Now b occurs under a lambda, so Note [Inline small things to avoid creating a thunk] doesn't work; so we end up allocating b on both paths, rather than just in the (a:as) case. Although the saving is in the cold path, in the paraffins benchmark, that somehow meant that a letrec didn't turn into a joinrec -- I'm not quite sure why.

It turned out (again see !8897 (merged)) that a similar small regression in nofib/spectral/cryptarithm2 had precisely the same cause.

Opportunity

The optimiser should not be so fragile. Given:

  let exit = blah   -- Unnecessary allocation!
  in letrec go vs = case vs of
                     []     -> exit
                     (v:vs) -> ...   -- go is not necessarily tail-called
  in ...(go xs)...  -- Not necessarily a tail call!

we wan to spot that exit is evaluated only on the exit of the loop, and inline exit at its occurrence site:

  letrec go vs = case vs of
                     []     -> blah
                     (v:vs) -> ...
  in ...(go xs)...  -- Not necessarily a tail call!

This is higly reminiscent of what the Exitification pass does -- except that go is not a join point.

Idea 1. Surely demand analysis shoud spot that exit is evaluated at most once -- and that's why it can be inlined under a lambda. @sgraf812

Idea 2. Occurrence anaysis already identifies join points. Perhaps it could be modified to identify exits lithe one above, and switch off the "inside lambda" flag on their OccInfo.

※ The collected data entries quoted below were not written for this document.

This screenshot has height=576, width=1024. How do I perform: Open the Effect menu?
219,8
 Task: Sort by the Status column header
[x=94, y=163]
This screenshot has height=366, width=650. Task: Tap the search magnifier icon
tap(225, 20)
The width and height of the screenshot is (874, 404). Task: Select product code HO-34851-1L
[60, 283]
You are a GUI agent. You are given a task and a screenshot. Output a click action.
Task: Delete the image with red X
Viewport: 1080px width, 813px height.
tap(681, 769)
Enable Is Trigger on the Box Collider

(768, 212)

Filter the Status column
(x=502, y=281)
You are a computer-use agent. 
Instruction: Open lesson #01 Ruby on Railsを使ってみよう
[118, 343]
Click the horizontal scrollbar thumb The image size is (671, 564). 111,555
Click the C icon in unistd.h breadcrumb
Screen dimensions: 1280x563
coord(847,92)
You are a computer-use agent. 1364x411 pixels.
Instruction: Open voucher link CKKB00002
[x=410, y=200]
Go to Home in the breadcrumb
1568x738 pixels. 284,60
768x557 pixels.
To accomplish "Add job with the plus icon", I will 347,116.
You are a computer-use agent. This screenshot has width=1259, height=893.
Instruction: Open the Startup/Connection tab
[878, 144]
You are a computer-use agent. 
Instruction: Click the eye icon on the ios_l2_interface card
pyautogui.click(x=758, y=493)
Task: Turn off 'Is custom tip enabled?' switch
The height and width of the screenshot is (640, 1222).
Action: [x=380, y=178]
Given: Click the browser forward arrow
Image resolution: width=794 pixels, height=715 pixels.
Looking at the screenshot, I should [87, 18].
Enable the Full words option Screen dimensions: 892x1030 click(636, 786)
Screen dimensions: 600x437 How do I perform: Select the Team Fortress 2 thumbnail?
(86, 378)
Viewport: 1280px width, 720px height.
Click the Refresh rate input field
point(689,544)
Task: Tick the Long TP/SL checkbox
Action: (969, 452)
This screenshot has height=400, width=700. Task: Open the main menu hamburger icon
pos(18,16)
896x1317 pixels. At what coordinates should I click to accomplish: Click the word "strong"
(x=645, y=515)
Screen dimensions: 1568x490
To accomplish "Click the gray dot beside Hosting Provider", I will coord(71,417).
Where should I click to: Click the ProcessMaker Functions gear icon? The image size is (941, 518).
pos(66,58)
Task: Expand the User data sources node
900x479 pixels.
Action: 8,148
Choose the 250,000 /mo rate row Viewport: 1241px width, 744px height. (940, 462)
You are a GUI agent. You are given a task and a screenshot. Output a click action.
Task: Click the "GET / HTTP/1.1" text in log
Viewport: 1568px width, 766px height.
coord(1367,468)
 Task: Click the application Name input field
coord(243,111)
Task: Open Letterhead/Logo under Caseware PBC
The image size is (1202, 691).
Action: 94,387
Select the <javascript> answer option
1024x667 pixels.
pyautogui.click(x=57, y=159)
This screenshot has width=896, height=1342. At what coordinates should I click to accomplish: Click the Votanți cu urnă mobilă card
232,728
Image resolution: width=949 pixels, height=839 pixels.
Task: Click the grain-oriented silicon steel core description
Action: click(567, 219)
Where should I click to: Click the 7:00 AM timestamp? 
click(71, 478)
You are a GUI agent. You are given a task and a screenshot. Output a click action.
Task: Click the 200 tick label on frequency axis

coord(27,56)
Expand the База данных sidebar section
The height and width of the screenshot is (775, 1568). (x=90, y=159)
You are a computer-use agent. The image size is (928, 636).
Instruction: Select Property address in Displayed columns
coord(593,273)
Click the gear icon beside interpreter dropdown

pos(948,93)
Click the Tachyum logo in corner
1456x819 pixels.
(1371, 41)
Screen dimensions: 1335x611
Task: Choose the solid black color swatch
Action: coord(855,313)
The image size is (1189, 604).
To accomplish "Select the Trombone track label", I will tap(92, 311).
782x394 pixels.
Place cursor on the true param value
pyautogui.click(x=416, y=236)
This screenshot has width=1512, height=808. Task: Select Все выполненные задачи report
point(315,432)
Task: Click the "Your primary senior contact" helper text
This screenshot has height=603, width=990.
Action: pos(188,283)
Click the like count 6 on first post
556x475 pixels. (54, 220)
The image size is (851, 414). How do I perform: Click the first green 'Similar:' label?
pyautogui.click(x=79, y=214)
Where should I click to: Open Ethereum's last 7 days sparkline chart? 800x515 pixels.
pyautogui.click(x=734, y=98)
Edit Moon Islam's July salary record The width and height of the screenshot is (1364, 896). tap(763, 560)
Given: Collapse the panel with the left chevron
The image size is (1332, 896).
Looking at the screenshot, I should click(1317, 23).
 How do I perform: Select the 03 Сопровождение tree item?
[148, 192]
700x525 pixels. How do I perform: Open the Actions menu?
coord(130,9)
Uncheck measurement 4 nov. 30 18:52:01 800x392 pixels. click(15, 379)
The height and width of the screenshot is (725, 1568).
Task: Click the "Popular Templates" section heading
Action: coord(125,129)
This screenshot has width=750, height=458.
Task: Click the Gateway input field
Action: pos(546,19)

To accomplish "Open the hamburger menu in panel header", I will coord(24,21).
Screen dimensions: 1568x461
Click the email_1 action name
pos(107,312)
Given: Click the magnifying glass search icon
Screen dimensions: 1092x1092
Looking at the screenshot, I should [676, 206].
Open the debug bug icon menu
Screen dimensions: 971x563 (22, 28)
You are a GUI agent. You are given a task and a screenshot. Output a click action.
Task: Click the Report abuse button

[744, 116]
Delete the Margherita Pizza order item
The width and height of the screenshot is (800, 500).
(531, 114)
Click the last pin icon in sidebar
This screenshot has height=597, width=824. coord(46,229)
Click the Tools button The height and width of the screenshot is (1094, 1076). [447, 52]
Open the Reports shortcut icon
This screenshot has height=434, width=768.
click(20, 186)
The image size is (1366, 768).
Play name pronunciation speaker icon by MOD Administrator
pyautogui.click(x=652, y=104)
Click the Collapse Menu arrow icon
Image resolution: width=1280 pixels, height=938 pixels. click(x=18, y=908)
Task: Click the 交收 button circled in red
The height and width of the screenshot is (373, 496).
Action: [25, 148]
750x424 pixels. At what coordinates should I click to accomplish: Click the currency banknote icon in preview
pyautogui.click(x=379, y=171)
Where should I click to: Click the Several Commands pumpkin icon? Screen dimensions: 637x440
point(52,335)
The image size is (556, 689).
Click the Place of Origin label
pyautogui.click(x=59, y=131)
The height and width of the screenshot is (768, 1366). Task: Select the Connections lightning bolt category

  • The recursive calls don't have to be join points, but they must be saturarated, and no more than one in each branch of a case.
  • The calls in the body of the letrec don't have to be join points, but again they must be saturated, and no more than one in each branch of a case.
  • The occurrence of exit must be in tail position. E.g. this is no good:
    let xit = blah
    in letrec go xs = case xs of
                         [] -> e1
                         (x:xs) -> xit + go xs

Nota bene:

  • FloatOut might float blah out again if we aren't careful!
  • If we had Idea 2, maybe that would strictly subsume the entire exitification pass?